Top of Dataset excerpts

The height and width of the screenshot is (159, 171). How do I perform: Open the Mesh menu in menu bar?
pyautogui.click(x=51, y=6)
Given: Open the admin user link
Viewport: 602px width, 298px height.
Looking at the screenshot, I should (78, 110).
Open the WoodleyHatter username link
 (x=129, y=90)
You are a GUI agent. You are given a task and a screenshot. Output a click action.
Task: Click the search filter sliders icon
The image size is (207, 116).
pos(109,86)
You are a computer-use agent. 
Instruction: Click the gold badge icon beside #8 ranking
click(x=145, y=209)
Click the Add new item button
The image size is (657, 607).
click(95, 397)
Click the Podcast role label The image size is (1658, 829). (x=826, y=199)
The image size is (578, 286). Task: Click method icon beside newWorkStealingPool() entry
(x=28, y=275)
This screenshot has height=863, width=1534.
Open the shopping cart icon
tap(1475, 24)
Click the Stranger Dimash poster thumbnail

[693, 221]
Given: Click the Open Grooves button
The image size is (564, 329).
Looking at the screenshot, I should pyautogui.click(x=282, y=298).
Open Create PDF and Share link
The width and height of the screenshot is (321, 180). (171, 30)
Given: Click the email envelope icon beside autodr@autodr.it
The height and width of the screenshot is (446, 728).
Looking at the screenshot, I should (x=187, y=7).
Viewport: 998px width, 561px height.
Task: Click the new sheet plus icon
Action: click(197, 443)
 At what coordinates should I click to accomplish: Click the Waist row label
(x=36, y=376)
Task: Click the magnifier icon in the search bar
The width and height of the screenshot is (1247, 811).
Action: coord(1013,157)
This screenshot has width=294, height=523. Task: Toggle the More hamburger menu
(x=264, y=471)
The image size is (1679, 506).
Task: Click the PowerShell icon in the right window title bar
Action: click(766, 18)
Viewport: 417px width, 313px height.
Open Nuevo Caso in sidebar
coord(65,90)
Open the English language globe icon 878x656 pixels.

Bottom of Dataset excerpts

Could you retype every record above exactly as written?

*Output*.
The height and width of the screenshot is (159, 171). How do I perform: Open the Mesh menu in menu bar?
pyautogui.click(x=51, y=6)
Given: Open the admin user link
Viewport: 602px width, 298px height.
Looking at the screenshot, I should (78, 110).
Open the WoodleyHatter username link
 (x=129, y=90)
You are a GUI agent. You are given a task and a screenshot. Output a click action.
Task: Click the search filter sliders icon
The image size is (207, 116).
pos(109,86)
You are a computer-use agent. 
Instruction: Click the gold badge icon beside #8 ranking
click(x=145, y=209)
Click the Add new item button
The image size is (657, 607).
click(95, 397)
Click the Podcast role label The image size is (1658, 829). (x=826, y=199)
The image size is (578, 286). Task: Click method icon beside newWorkStealingPool() entry
(x=28, y=275)
This screenshot has height=863, width=1534.
Open the shopping cart icon
tap(1475, 24)
Click the Stranger Dimash poster thumbnail

[693, 221]
Given: Click the Open Grooves button
The image size is (564, 329).
Looking at the screenshot, I should pyautogui.click(x=282, y=298).
Open Create PDF and Share link
The width and height of the screenshot is (321, 180). (171, 30)
Given: Click the email envelope icon beside autodr@autodr.it
The height and width of the screenshot is (446, 728).
Looking at the screenshot, I should (x=187, y=7).
Viewport: 998px width, 561px height.
Task: Click the new sheet plus icon
Action: click(197, 443)
 At what coordinates should I click to accomplish: Click the Waist row label
(x=36, y=376)
Task: Click the magnifier icon in the search bar
The width and height of the screenshot is (1247, 811).
Action: coord(1013,157)
This screenshot has width=294, height=523. Task: Toggle the More hamburger menu
(x=264, y=471)
The image size is (1679, 506).
Task: Click the PowerShell icon in the right window title bar
Action: click(766, 18)
Viewport: 417px width, 313px height.
Open Nuevo Caso in sidebar
coord(65,90)
Open the English language globe icon 878x656 pixels.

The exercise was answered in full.